I nodded, my stomach clenching into a big, twisted fist.
“I’ve done some research. I can fill you in on the way to Nebraska. Drop the kid off with Mom, grab Phin, and we—”
“Phin isn’t coming with,” I interrupted. “He’s still recuperating.”
“Jack, I think this is more than just this Cowboy asshole. I’ve put some hours in on this. I think there are human traffickers, operating out of the Plains states. We’re going to need help.”
“We’re in America, McGlade. When we find Herb and Tequila, we’ll bring in the authorities.”
“We? So you’re in?”
I’d thought there was nothing that could force me back into the game. But this was the only thing that could.
Herb. Jesus. Baja was over half a year ago.
We’d left him there. We’d left him for dead, and all this time…
“Of course I’m in.” I checked the time on Harry’s phone. “I need about an hour to pack and make up some lie to tell my husband.”

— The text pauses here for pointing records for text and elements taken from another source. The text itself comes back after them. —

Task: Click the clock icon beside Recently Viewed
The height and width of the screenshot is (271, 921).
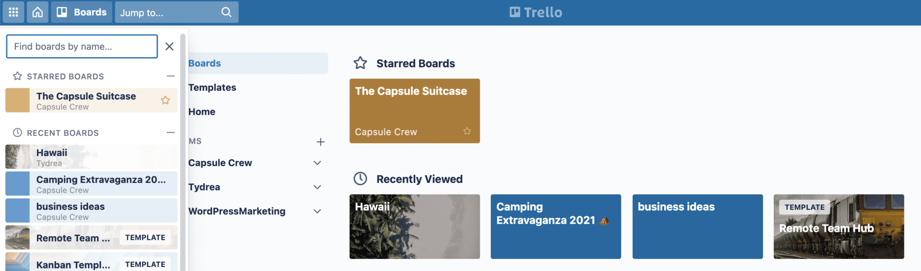Action: (360, 179)
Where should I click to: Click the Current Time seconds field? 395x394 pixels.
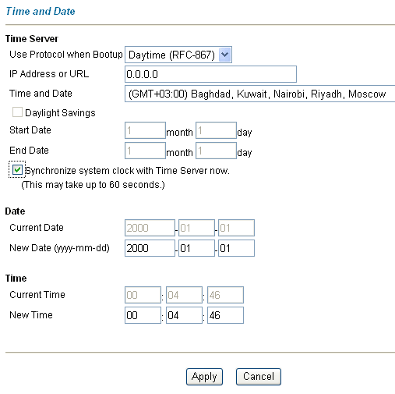click(225, 295)
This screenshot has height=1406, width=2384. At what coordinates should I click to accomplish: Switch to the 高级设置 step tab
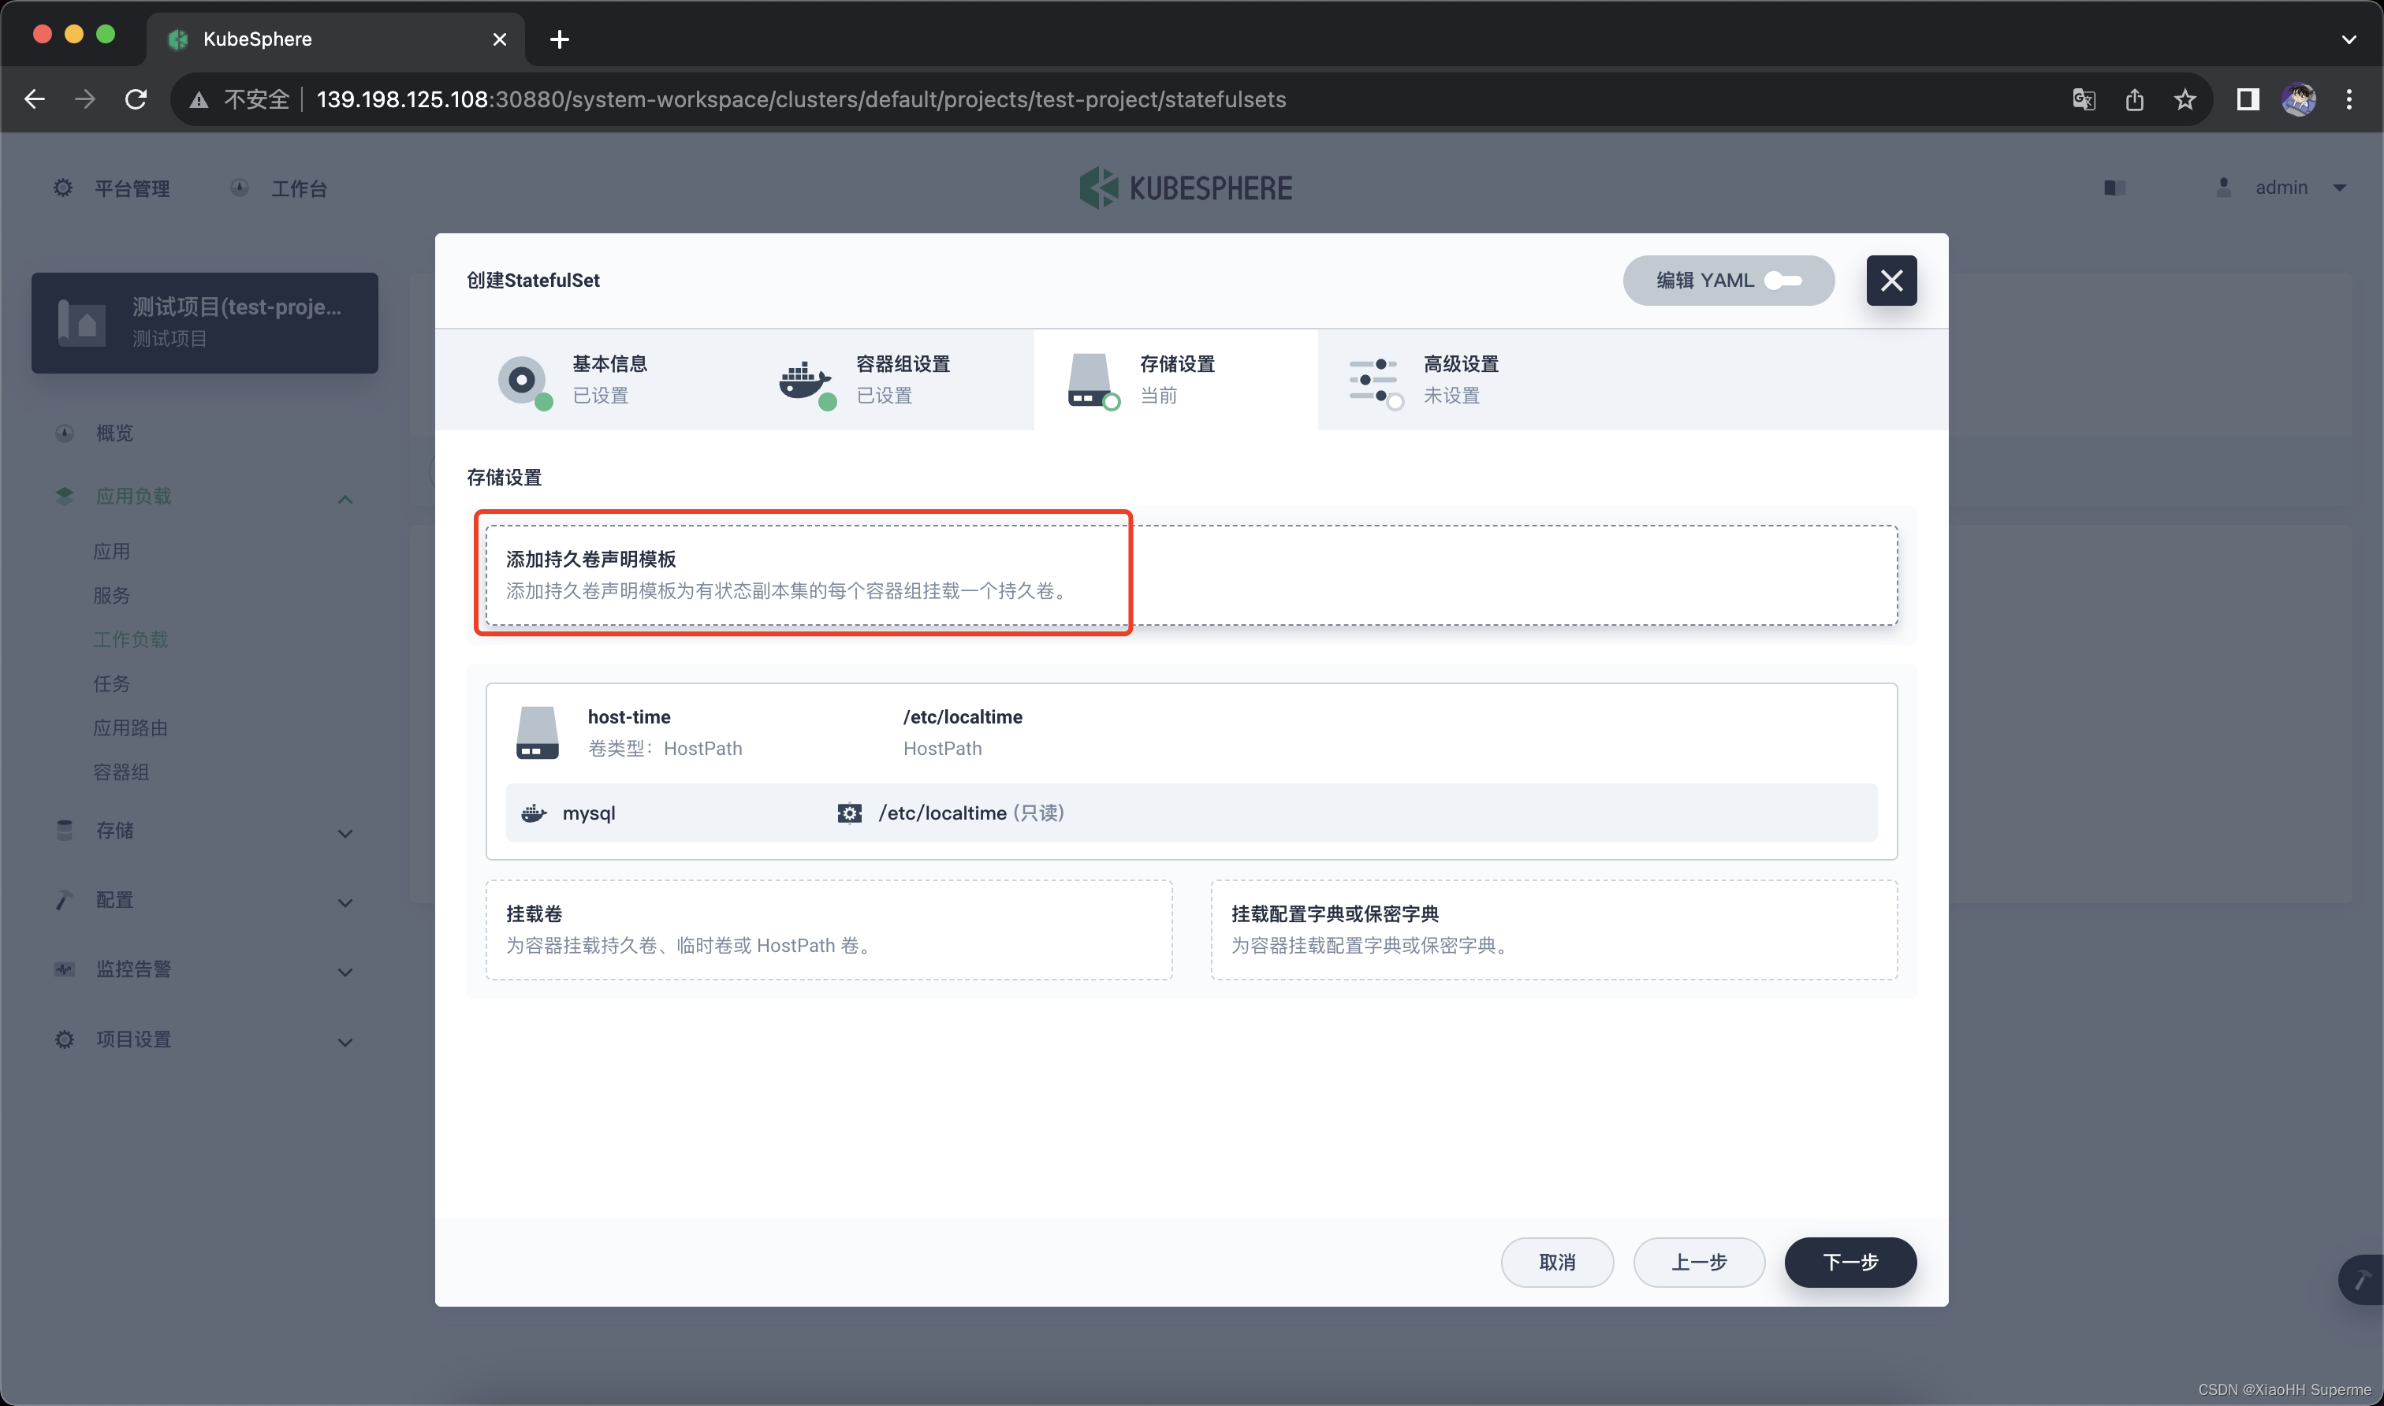tap(1459, 379)
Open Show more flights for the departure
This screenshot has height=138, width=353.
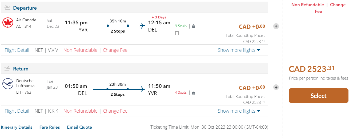tap(239, 50)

“Say you’re leaving him for another woman. That would be hot.”
McGlade, unhelpful as usual.
“He’ll be suspicious if I bring my gun,” I said, thinking out loud.

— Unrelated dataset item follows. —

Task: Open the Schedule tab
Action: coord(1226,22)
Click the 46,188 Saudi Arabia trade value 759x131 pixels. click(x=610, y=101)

“I got plenty of guns. And if you don’t like any of them, we can buy you a gun on the road.” He grinned, his smile as wide as a zebra’s ass. “As you said; we’re in America.”
SOMEWHERE, SOMETIME AGO
HERB
It was impossible for Herb Benedict to know how much time had passed since he awoke in captivity. His beard was as long as his index finger, and he was notoriously slow at growing facial hair. What did that mean? Three months? More?
The bullet wounds in his chest, still swollen and tender to the touch, had scarred over. Healing was a slow, painful process. His only medicine had been antibiotics, and he’d run a high fever for weeks. Infections, for sure. Also a gamut of other diseases, which spread easily and quickly in the underground jail that had served as his rehab facility.